**Task to complete:**
Please reproduce the material from the line containing "The height and" through the end, substituting "alert icon" for "notification icon" and keeping everything else unchanged. Leave the pictures out of your answer.

**Collected data:**

★ ★ ★

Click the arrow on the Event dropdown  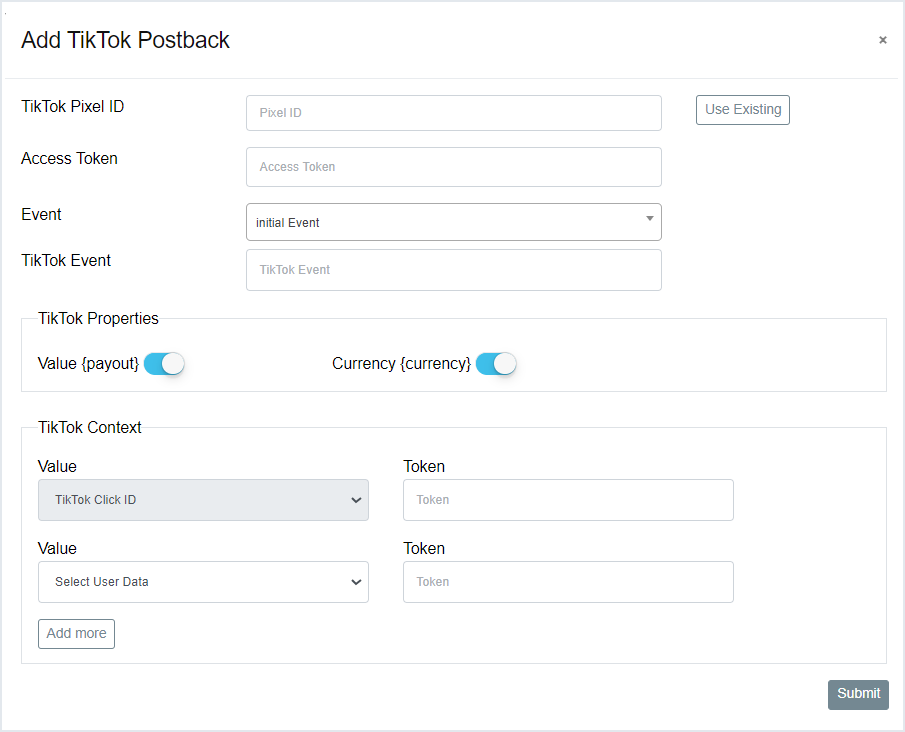pyautogui.click(x=649, y=218)
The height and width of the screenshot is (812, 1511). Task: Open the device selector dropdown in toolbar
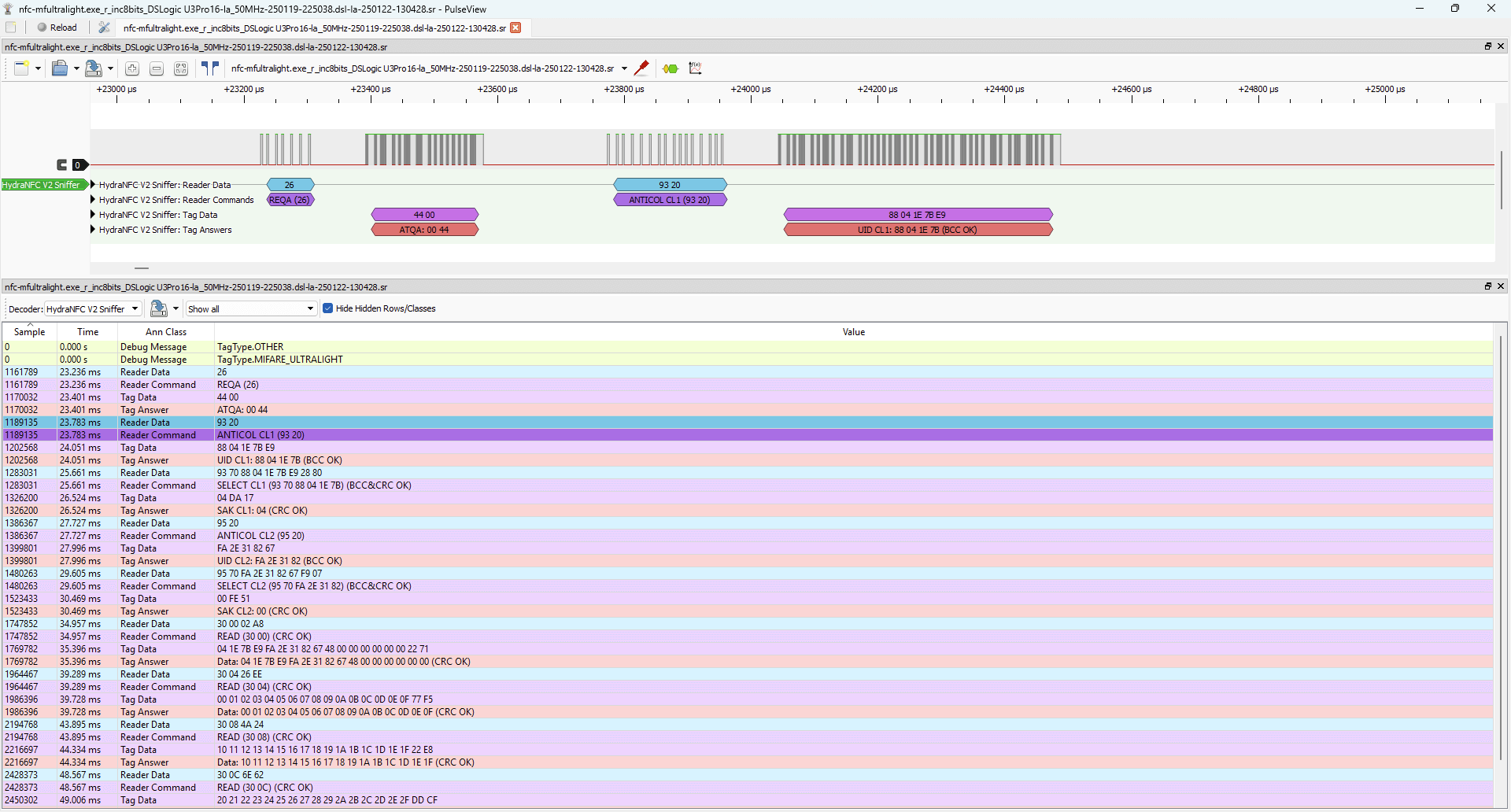click(624, 68)
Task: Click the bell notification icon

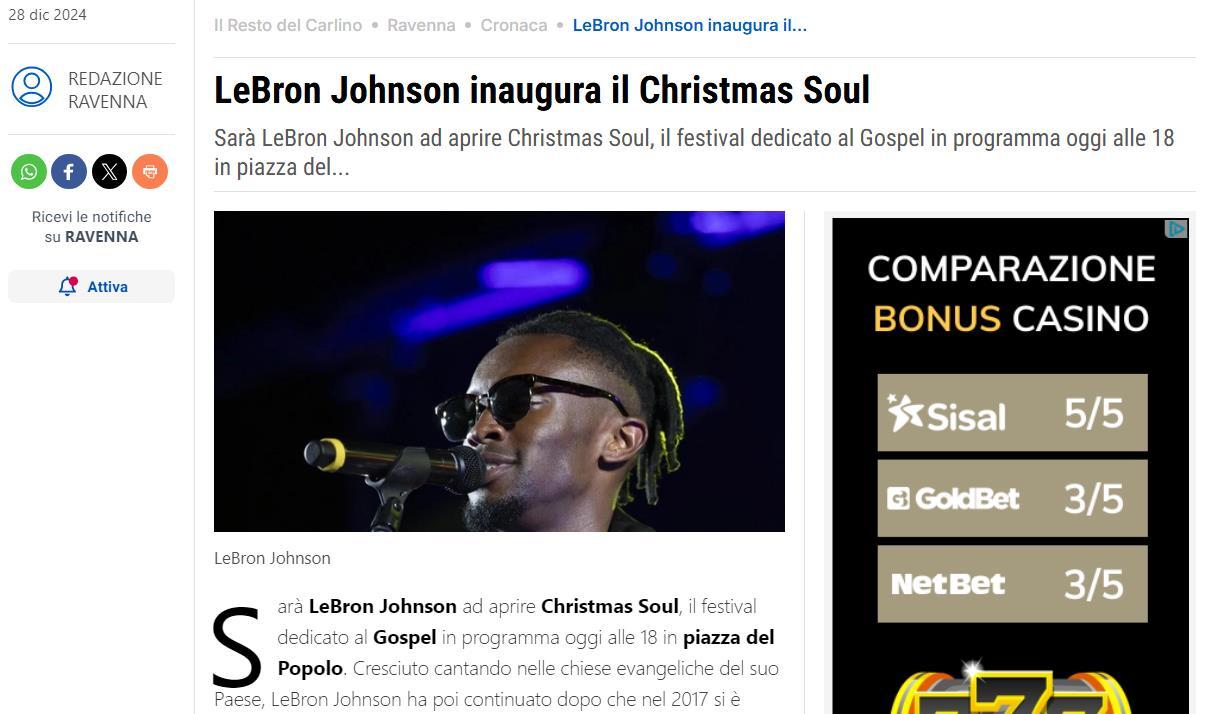Action: pyautogui.click(x=68, y=286)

★ ★ ★

**Response to this exercise:**
The height and width of the screenshot is (812, 1511). Task: Open the device selector dropdown in toolbar
click(624, 68)
Task: Click the bell alert icon

Action: pyautogui.click(x=68, y=286)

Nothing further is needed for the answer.